Ashkan Soltani, the former chief technologist for the FTC, doesn’t believe NYU has overstepped. Research volunteers donate information about the ads they see to the project via the browser plug-in they’ve installed, he explained on Twitter. The FTC order that Clark cites in his statement exempts situations in which users initiate the transfer of data to another organization themselves.

“Under a theory that the NYU browser extension has ‘the potential to access Covered Information’ one might ask why @Facebook has not similarly enforced these policies against the hundreds of other shady ‘Facebook’ Browser extensions available?” Soltani wrote, referring to third-party plug-ins that claim to allow users to delete all of their Facebook messages with one click, or learn which other users are looking at their profiles.

New York University officials stood behind the Ad Observatory research team and called Facebook’s actions regrettable.

“Our researchers are undertaking important, legitimate research, and the impediments that Facebook has put in their way are disappointing and, from our perspective, unjustified,” John Beckman, a spokesperson for NYU, wrote in a statement Thursday.

Facebook first demanded that the researchers behind the NYU Ad Observatory project stop collecting data and delete the data it had collected in an October cease-and-desist letter. If the researchers did not comply by Nov. 30, the company threatened “additional enforcement action.”

“While the Ad Observatory project may be well-intentioned, the ongoing and continued violations of protections against scraping cannot be ignored and should be remediated,” Clark wrote. “The researchers knowingly violated our Terms against scraping -- which we went to great lengths to explain to them over the past year.”

Facebook’s recent action against NYU researchers highlights the fraught relationship between the tech giant and the colleges and universities using its data for research. Institutions have struggled to strike a balance between independent research and collaboration with the company.

Several years ago, dozens of colleges and universities -- including Princeton University, the California Institute of Technology and the University of Michigan -- entered into agreements with Facebook to help the company develop new technologies in exchange for funding. Many of the institutions declined to talk about their agreements with Facebook at the time, potentially due to nondisclosure agreements or out of fear that they would be criticized for working with the polarizing company.

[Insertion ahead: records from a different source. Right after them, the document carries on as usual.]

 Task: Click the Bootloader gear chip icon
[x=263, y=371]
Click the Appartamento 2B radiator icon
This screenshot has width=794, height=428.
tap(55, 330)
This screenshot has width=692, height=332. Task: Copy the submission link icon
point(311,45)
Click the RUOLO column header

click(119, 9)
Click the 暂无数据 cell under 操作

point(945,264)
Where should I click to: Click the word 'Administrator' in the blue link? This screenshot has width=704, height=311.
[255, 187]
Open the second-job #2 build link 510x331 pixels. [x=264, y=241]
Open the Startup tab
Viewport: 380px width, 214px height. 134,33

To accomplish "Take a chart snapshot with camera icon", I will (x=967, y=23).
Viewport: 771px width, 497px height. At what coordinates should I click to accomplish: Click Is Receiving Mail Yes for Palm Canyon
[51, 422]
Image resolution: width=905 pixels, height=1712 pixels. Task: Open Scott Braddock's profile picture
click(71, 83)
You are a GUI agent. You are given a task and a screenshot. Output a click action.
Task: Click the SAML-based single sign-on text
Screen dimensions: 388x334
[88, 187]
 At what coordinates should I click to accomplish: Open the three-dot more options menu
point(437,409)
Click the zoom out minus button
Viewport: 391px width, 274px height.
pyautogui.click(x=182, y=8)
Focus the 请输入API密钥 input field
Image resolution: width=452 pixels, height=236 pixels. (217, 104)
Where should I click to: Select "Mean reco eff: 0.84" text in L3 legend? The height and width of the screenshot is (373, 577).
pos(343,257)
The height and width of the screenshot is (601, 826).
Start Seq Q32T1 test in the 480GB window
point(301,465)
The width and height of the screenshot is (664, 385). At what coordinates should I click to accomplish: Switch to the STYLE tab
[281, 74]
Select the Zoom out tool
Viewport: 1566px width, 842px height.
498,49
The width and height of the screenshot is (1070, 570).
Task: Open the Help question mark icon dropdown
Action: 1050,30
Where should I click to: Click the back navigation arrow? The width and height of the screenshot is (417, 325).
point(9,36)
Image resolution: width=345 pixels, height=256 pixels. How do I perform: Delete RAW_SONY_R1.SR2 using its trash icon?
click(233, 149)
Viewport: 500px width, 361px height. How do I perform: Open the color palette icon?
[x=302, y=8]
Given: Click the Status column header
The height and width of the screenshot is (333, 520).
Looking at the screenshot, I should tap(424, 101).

The number of researchers working with big technology companies has since grown. Mohamed Abdalla, a graduate student at the University of Toronto, recently learned that more than half of tenure-track artificial intelligence faculty members at four prominent, unnamed universities who disclose their funding sources have received some money from big tech companies, Wired reported.

“There are very few people that don’t have some sort of connection to Big Tech,” Abdalla told Wired.

NYU’s Edelson did not provide details about the team’s plans moving forward, but she said they “are going to continue with our mission of conducting research and providing the public with tools to uncover vulnerabilities in online spaces.”